Todo empezó el 9 de junio de 1995 cuando el Gobierno colombiano firmó un acuerdo bilateral de promoción y protección de inversiones con el Reino de España. En ese momento todo fue celebración, el presidente del momento -sitiado internacionalmente- se regocijaba con el triunfo diplomático y los inversionistas se frotaban las manos. A decir verdad, nadie sabía muy bien lo que se había firmado, ni siquiera las mismas Naciones Unidas, las cuales, a través de la Unctad, promovieron este tipo de acuerdos como si se tratara de la venta de tiempos compartidos en Disney World o carros usados.
La verdad, sin embargo, es que estos instrumentos, además de las consabidas recetas (“trato justo y equitativo” a las inversiones, “seguridad y protección plena”, “no expropiación”) traían un mecanismo de resolución de controversias que envenenaba la manzana. Se trataba de la potestad de resolver mediante arbitraje privado las disputas que pudiesen surgir en la aplicación del acuerdo, una medida que parecía inocente pero que, en últimas, extirpaba la jurisdicción nacional y ponía en manos de unos particulares la decisión sobre el cumplimiento o no del acuerdo y la posibilidad de imponer multimillonarias indemnizaciones a las naciones sin revisión por una segunda instancia.

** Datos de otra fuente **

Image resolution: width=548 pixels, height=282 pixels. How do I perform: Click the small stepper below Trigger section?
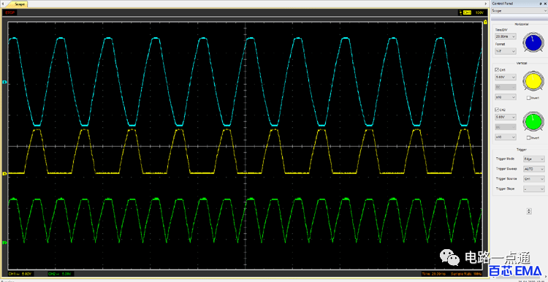529,211
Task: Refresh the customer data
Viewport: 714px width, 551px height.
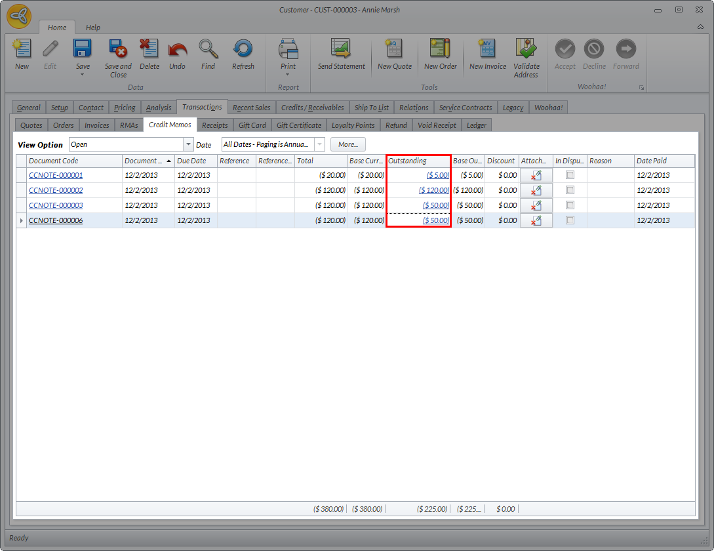Action: click(x=243, y=50)
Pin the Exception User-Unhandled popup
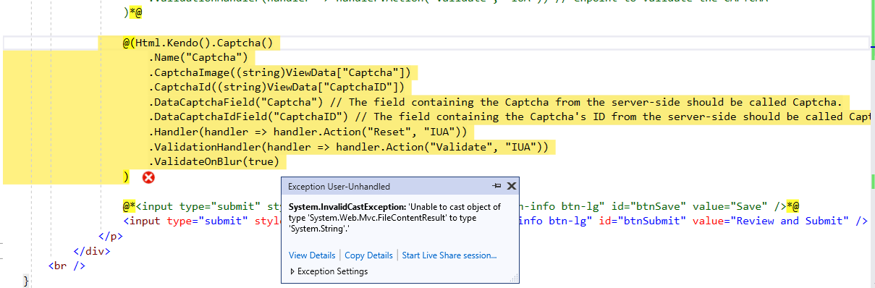 coord(496,186)
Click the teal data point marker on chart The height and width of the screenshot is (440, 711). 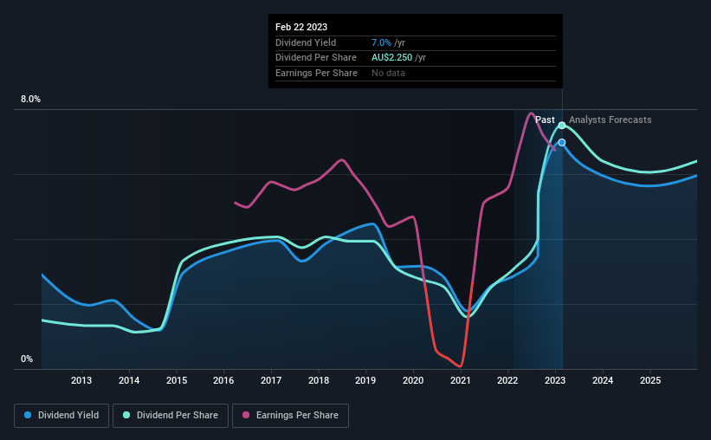pos(562,126)
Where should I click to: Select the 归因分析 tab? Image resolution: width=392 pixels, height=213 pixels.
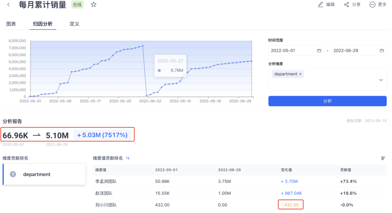click(x=43, y=24)
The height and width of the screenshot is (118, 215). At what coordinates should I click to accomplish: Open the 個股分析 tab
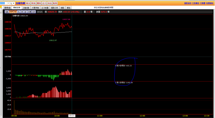(55, 8)
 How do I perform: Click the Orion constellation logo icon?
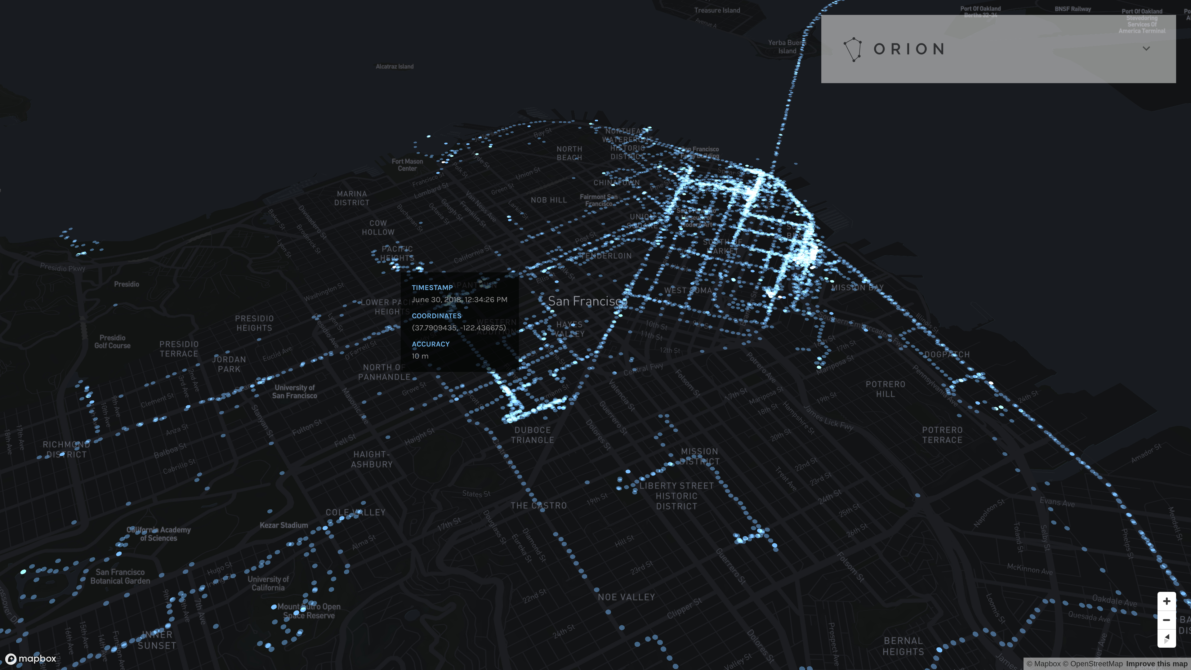853,49
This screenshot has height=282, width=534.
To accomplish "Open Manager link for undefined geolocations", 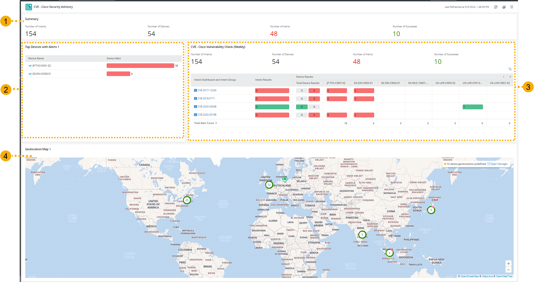I will pyautogui.click(x=499, y=164).
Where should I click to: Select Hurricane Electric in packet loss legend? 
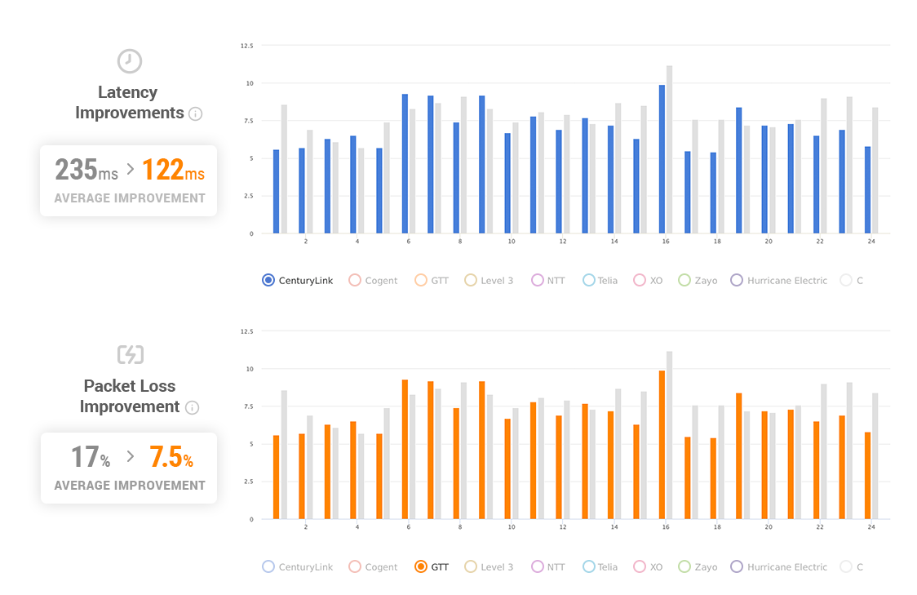[778, 566]
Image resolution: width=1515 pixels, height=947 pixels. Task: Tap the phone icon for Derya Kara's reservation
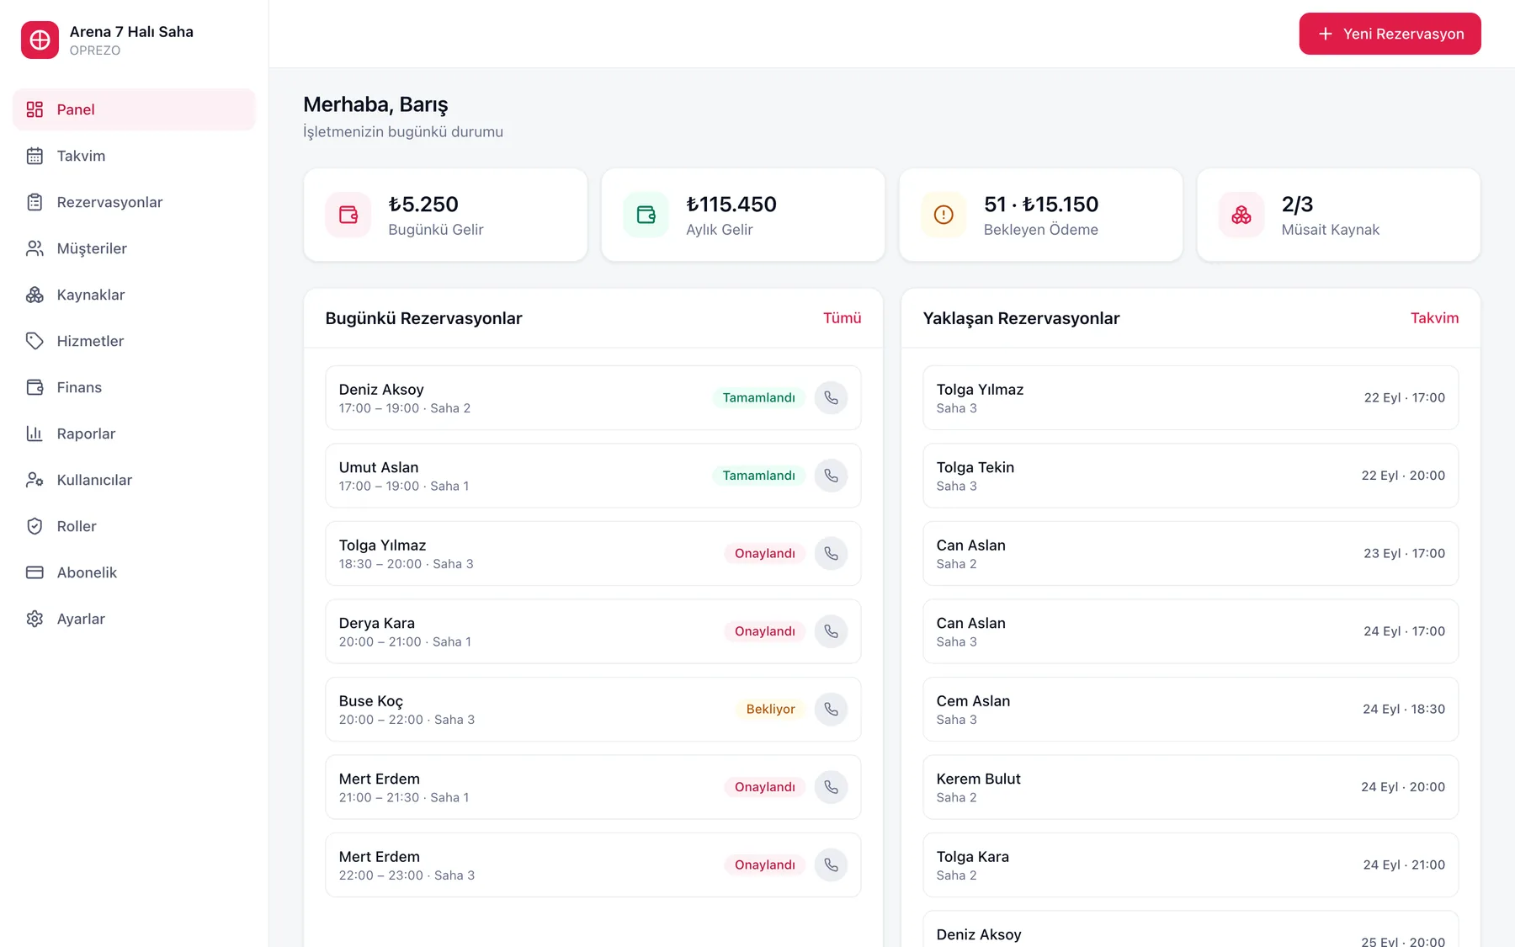(x=831, y=631)
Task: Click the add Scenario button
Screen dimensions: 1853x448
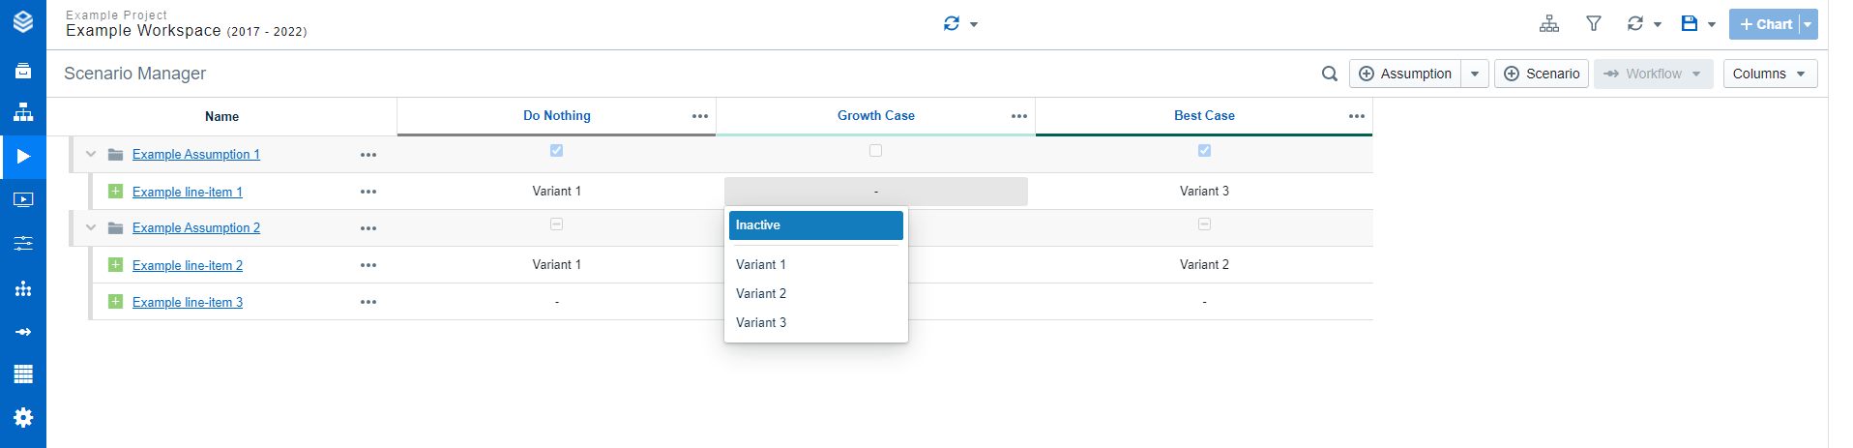Action: pos(1541,74)
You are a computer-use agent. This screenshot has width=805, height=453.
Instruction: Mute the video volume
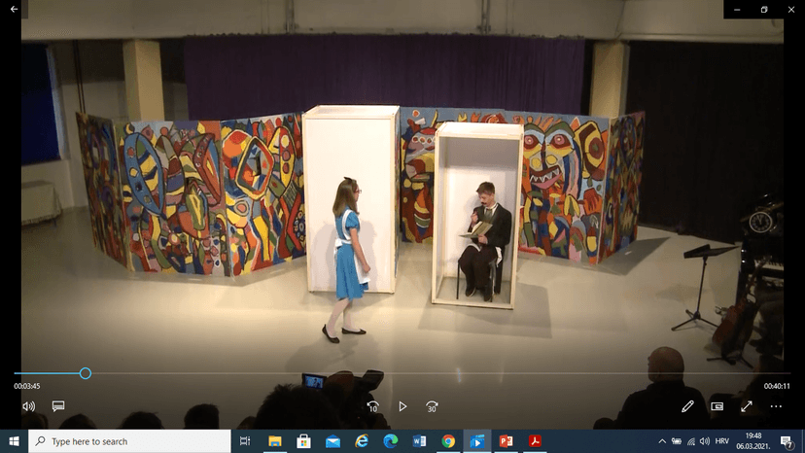pos(28,406)
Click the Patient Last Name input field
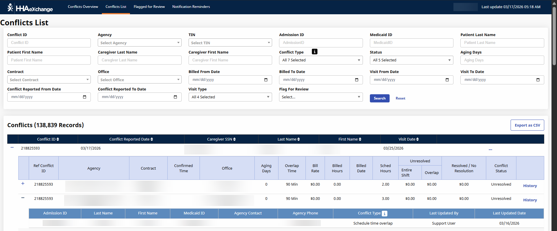 point(502,43)
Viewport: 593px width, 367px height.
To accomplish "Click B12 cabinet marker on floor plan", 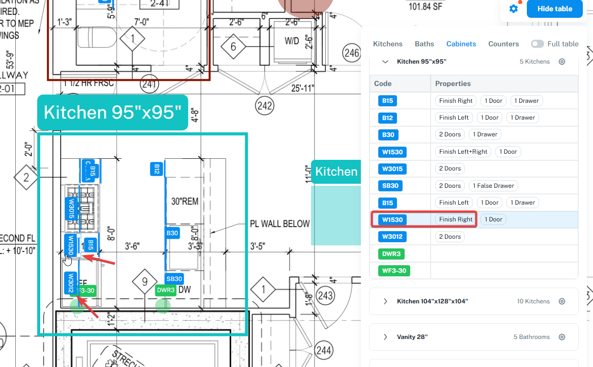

Durante años Colombia paso de agache en materia de litigio de inversión, a pesar de haber firmado unos quince acuerdos de esta naturaleza, mientras que las demás naciones sufrían el calvario internacional. Pero a todo marrano le llega su navidad, como dicen, y, a finales de la década pasada, algunos abogados, al igual que las nubes de langostas africanas, decidieron que nuestro país eran terreno fértil para cebarse y cayeron sin misericordia.
Afortunadamente estábamos preparados. En 2017 el gobierno creó en la Agencia Nacional de Defensa Jurídica del Estado, una dirección internacional nutrida con abogados especializados de primer nivel y le asignó presupuesto para contratar a las mejores firmas extranjeras en la materia. Como es usual, el escepticismo sobre estos esfuerzos reinó en la comunidad jurídica. Unos, los pesimistas profesionales, pronosticaron las mayores debacles y otros, con resquemor oportunista, cuestionaron la idoneidad de los encargados de la defensa.
No así quienes fueron responsables de la tarea en los años posteriores, quienes abordaron la gestión como un esfuerzo institucional. La decisión reciente en el caso de Electricaribe demuestra no solo una impecable gestión de defensa jurídica, sino que el país es respetuoso de sus obligaciones internacionales, entre ellas la protección de las inversiones extranjeras.
Todavía faltan varios arbitrajes de inversión por resolver. Muchas veces el Estado no obra con la consistencia que debería y, en algunos casos, las decisiones de las cortes y de los entes de control no están alineadas con los intereses nacionales.
Lo importante, de todas formas, es que los colombianos pueden estar seguros de que, en materia de defensa jurídica internacional, tienen el mejor servicio que el dinero puede pagar.